Touring Session Drummer's Chaotic Day in Tunis
okay so i landed in tunis after a 7-hour flight with my sticks and a bag of half-eaten airport peanuts. the city smells like jasmine and diesel and somehow both at once. i just checked and it's 17°C there right now, hope you like that kind of thing. i grabbed a seat at this tiny cafe called cafe des delices, ordered a mint tea, and immediately got roped into a conversation with a guy named karim who claimed he once drummed with a famous mizwad band. no idea if that's true, but he did let me borrow his darbuka for a bit.
"you'll never find good cymbals in the medina,"
he warned, but i ignored him and spent the next two hours wandering the narrow alleys looking for percussion shops. found one run by an old man who kept calling me "the foreign metronome." i bought a pair of brass finger cymbals just to get him to stop.
if you get bored, hammamet and sousse are just a short drive away. but honestly, tunis itself is a drum solo you don't want to end. the architecture here is wild-ottoman arches next to french colonial facades, all under that impossibly blue north african sky. i heard that the bardo museum has some of the best roman mosaics in the world, but i was too busy trying to find a late-night souk that sold drumsticks.

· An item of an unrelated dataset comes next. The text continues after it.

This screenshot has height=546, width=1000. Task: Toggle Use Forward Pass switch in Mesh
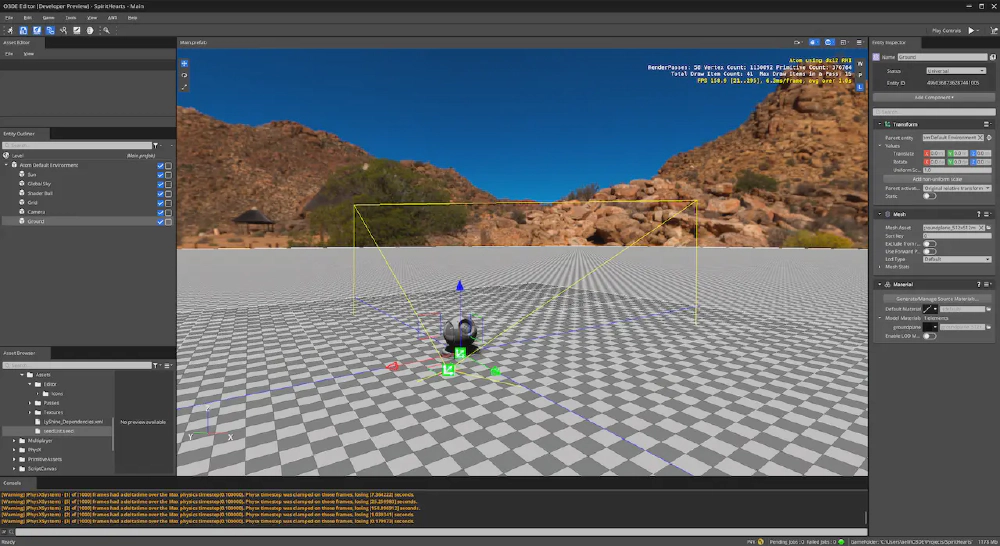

*the weather* here is perfect for wandering-cool enough to walk for hours, warm enough to sit outside and people-watch. i overheard a local saying the best time to visit is actually spring, when the jasmine blooms and the city smells less like exhaust and more like heaven. someone told me that the cafes near avenue habib bourguiba are overpriced tourist traps, but i went anyway and had the best espresso of my life while watching a street performer juggle flaming torches.
anyway, here's a map so you don't get as lost as i did:
and since no travel post is complete without photos, here are a few i grabbed from unsplash (because my own pics are all blurry from drumming too hard):
definitely check out tunis if you're into chaos, rhythm, and mint tea that never ends.